Getting new grips for the bike every summer is kind of like getting a new backpack and sneakers before going back to school in the fall. It’s nice to feel fresh when you’re back on the trail, and you might as well set the trend. What’s the trend this year? Oil slick of course.
Anything alloy — lock rings on grips, saddle rails, gloves, spokes, and anything that can be anodized or dyed — is into the new rainbow look.
I’ve been riding the new Ergon GE1 Evo grips along with the new SM Enduro saddle for a few months now, and both of them feel as good as they look.
Ergon GE1 Grips
I have tried a few variations of Ergon grips now, but the GE1 Evo Factory grips might be my favorite. The GE1 grips are made for enduro riding. In my mind, that means that they should prevent numbness on long descents and prevent any slipping, or moisture buildup. They have a noticeably improved grip feel, with deeper grooves that seem to reduce slippage.
Ergon says that these are made to accommodate the stance and angle of riders using wider handlebars and they should also reduce the amount of energy it takes to grip the bars. The grips are developed with texturing that is rolled forward, to prevent the hands from slipping backward.
These features all provide a noticeable advantage on the trail. They are comfy, and the shape is optimized to keep the hands and fingers extended to an optimum point. The GE1 Evo Factory grips (available at Amazon and Competitive Cyclist) are $5 more than the the GE1 Evo grips, at $40, and have a different rubber compound. They weigh 105g. The GE1 Evo grips cost $35 and weigh a claimed 110g.
On long and chunky descents, I’ve been happy to have these grips under my palms. I haven’t had any issues with slipping, numbing, or discomfort, and the color is rad. The integrated bar plugs always seem to hold up much longer than plug inserts.
Ergon SM Enduro saddle
I’ve settled into the last Ergon saddle I tested, the SM Pro, and it’s been on my gravel bike since last year. The SM Enduro isn’t all that different and still in line with the Ergon philosophy. The overall profile is still similar to the SM Pro. It’s slim and flat, and as narrow as possible where it can be to keep riders’ knees from knocking into the sides.

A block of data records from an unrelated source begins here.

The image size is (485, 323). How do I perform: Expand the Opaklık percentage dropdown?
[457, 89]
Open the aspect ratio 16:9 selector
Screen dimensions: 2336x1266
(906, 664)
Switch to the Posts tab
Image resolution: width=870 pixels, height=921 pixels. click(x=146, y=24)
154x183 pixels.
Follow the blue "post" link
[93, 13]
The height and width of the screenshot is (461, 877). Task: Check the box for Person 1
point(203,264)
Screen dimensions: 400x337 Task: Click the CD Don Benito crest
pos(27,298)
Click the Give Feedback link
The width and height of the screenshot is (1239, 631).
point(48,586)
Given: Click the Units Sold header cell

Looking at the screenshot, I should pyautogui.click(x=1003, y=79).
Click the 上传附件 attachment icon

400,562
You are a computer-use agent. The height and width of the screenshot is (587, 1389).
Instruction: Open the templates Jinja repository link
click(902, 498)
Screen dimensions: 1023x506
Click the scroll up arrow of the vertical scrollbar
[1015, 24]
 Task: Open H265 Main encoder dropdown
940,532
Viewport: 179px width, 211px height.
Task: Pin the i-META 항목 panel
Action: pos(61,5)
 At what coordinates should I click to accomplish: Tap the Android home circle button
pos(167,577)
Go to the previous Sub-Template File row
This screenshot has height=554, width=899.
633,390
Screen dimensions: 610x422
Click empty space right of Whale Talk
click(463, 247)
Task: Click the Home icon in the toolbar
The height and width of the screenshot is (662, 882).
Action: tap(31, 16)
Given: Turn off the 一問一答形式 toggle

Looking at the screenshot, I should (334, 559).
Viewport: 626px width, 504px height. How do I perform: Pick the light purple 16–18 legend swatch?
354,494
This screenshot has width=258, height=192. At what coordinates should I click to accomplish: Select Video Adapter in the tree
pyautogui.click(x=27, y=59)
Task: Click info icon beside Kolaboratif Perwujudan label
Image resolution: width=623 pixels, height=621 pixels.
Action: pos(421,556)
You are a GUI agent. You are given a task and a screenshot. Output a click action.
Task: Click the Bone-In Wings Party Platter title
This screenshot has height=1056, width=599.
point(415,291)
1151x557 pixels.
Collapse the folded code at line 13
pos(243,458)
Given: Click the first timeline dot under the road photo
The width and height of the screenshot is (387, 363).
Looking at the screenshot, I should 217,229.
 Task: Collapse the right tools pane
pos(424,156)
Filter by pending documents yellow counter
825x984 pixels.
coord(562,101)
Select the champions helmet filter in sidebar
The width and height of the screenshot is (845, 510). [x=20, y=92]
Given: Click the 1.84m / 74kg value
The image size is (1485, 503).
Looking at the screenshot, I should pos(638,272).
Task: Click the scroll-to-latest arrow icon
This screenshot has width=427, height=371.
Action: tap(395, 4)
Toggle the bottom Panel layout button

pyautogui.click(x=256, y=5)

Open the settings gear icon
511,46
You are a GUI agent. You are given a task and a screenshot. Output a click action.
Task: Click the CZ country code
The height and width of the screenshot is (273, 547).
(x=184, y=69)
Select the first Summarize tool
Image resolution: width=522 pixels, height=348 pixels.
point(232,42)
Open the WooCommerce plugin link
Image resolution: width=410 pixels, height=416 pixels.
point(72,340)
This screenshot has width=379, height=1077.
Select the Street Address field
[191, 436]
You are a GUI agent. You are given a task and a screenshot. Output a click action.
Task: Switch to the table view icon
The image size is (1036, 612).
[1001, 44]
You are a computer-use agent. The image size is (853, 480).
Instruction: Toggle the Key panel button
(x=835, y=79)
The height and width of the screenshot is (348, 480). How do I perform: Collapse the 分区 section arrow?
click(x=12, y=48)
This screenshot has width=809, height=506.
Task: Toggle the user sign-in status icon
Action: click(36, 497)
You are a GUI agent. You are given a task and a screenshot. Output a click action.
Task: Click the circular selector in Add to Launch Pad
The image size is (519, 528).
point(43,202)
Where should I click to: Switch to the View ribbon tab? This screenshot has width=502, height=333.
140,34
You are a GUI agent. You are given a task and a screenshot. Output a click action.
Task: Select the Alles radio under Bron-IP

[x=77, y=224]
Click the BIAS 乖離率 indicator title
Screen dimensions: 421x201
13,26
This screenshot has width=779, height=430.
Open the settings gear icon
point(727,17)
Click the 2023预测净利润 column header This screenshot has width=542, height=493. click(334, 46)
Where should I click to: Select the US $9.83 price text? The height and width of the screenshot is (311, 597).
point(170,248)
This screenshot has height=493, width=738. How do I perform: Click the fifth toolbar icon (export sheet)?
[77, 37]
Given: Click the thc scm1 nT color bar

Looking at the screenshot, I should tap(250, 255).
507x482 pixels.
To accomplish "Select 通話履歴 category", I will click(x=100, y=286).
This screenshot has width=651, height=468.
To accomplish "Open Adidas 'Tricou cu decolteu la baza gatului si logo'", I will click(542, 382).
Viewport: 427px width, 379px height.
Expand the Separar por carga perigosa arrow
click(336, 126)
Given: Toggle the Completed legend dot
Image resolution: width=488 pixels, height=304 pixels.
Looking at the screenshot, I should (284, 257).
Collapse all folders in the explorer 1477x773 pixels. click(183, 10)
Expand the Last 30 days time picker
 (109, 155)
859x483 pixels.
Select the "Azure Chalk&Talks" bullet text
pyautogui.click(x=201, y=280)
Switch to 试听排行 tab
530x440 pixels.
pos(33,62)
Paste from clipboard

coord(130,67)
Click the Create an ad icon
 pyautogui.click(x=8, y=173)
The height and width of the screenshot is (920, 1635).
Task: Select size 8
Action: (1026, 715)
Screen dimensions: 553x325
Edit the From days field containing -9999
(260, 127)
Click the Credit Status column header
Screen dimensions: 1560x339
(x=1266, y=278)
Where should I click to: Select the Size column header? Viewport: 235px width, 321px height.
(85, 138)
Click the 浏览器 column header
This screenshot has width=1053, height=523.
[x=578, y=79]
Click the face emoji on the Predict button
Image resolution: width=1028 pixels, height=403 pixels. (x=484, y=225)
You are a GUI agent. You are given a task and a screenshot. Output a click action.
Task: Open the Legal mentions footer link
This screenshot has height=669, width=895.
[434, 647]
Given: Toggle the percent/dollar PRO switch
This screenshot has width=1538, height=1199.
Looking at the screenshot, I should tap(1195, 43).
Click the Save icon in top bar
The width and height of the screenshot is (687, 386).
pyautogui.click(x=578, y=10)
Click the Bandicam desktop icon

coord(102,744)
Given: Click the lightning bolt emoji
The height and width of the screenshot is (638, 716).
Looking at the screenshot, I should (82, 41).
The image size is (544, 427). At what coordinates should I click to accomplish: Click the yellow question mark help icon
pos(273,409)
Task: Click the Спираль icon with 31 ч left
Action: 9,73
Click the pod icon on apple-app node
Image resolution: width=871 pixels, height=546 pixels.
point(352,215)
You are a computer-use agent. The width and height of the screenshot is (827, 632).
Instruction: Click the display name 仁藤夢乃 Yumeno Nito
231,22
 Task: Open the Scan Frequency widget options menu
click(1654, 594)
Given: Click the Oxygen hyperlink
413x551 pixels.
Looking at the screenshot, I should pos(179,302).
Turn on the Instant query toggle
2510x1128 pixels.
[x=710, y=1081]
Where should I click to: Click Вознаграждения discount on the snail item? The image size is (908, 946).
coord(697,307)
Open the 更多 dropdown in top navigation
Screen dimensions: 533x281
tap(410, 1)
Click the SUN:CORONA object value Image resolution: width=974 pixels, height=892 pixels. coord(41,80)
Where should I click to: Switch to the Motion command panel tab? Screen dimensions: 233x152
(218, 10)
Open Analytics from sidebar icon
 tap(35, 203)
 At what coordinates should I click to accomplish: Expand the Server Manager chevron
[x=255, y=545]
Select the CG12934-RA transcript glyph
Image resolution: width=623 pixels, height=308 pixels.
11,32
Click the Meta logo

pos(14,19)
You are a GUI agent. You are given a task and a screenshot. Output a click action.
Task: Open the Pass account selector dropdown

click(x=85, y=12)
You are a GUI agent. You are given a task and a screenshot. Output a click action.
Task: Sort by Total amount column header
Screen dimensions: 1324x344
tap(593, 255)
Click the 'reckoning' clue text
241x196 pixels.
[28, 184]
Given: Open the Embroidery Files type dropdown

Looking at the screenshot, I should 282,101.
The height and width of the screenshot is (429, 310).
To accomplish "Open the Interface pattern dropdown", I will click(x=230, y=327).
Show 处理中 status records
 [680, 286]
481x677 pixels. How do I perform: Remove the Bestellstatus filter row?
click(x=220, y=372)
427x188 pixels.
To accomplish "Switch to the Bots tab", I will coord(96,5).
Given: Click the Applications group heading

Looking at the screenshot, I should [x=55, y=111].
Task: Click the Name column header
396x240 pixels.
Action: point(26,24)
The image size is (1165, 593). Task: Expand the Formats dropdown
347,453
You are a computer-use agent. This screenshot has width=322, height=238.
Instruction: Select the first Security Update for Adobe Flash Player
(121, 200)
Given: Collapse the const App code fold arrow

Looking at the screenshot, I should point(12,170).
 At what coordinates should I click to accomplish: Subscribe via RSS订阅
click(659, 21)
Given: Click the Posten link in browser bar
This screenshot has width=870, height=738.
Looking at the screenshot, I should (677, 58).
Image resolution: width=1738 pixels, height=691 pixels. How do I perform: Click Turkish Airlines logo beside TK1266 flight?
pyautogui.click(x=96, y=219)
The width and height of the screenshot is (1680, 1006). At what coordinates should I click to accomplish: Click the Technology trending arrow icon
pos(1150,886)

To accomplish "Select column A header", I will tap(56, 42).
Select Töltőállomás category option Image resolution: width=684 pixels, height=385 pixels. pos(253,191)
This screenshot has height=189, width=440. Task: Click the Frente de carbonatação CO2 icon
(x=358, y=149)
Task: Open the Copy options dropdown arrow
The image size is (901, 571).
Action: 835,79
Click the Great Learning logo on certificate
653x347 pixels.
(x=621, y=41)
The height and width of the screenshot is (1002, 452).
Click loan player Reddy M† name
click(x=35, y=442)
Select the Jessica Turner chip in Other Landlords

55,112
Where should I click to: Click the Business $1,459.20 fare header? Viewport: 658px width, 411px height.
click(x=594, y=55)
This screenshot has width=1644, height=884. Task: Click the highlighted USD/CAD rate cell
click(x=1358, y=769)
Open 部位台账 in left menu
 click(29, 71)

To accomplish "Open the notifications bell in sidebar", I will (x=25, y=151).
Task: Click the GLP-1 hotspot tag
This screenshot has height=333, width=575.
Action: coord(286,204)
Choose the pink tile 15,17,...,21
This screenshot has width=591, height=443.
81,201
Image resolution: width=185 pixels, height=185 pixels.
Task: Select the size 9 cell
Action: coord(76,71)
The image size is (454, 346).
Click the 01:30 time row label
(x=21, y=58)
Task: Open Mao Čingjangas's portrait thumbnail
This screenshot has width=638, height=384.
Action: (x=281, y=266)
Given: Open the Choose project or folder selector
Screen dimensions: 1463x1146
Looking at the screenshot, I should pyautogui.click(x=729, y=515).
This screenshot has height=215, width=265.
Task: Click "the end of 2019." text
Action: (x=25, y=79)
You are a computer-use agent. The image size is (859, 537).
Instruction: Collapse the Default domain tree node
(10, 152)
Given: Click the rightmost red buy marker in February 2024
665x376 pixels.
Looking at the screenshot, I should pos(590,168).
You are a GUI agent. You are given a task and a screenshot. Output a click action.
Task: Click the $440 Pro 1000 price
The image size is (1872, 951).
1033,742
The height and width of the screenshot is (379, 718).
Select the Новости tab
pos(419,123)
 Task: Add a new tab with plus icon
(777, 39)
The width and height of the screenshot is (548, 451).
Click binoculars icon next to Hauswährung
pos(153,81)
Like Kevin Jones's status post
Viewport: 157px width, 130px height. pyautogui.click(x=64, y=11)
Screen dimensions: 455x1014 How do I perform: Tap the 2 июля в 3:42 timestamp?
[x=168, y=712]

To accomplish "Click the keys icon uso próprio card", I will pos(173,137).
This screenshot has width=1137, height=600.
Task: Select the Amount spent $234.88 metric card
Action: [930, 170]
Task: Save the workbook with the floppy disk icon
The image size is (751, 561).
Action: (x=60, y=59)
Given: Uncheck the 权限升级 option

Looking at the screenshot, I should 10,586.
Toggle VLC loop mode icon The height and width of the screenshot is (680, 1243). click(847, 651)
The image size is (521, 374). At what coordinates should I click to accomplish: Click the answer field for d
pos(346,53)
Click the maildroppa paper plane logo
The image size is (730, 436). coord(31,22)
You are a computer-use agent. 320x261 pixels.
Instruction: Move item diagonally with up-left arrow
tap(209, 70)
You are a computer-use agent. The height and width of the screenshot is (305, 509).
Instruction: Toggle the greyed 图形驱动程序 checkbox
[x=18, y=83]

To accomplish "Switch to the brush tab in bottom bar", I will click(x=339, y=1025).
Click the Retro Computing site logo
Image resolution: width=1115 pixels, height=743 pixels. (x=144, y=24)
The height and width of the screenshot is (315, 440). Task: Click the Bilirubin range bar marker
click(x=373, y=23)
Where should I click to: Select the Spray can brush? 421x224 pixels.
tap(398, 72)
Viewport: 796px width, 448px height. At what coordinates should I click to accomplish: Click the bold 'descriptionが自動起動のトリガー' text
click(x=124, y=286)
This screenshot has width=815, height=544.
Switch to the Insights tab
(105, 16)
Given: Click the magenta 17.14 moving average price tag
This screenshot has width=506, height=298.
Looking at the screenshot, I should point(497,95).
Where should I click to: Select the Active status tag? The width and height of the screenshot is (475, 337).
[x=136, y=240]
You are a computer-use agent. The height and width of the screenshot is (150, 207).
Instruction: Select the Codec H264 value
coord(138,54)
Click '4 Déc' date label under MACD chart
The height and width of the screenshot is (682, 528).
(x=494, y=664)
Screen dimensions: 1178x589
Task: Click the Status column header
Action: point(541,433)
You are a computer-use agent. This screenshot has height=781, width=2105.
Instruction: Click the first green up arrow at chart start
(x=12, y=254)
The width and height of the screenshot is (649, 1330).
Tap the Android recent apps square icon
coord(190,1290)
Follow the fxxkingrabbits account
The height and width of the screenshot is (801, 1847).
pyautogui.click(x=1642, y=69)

The relief channel looks deeper on the SM Enduro. The channel is there to give the perineal nerve room to breathe in order to prevent numbing. At the end, it opens up into a zone for water or mud to drain. The relief channel works just as well as the one did on the SM Pro, and overall I have yet to notice any major differences between the two.
They feel about the same, although the SM Enduro, and the Comp model in particular which costs $100, looks much cooler if that’s important to you.
It’s hard to say that the SM Enduro is actually more “enduro” than the SM Pro, but it is a great choice for rides that take place somewhere between XC and full-on gravity. There is room to move forward on steep pitches for more front end traction, and the microfiber covering doesn’t glue you in one spot either.
The saddle is available in three different options. The SM Enduro sells for $80 (available at JensonUSA), weighs 255g, and has black rails. My SM Enduro Comp sells for $100 (on sale for $79.89 at REI for a limited time), weighs 10g less, and has oil-slick colored rails. The SM Enduro Pro Titanium sells for $180, weighs only 225g, and has titanium rails.
Thanks to Ergon for providing the saddle and grips for testing.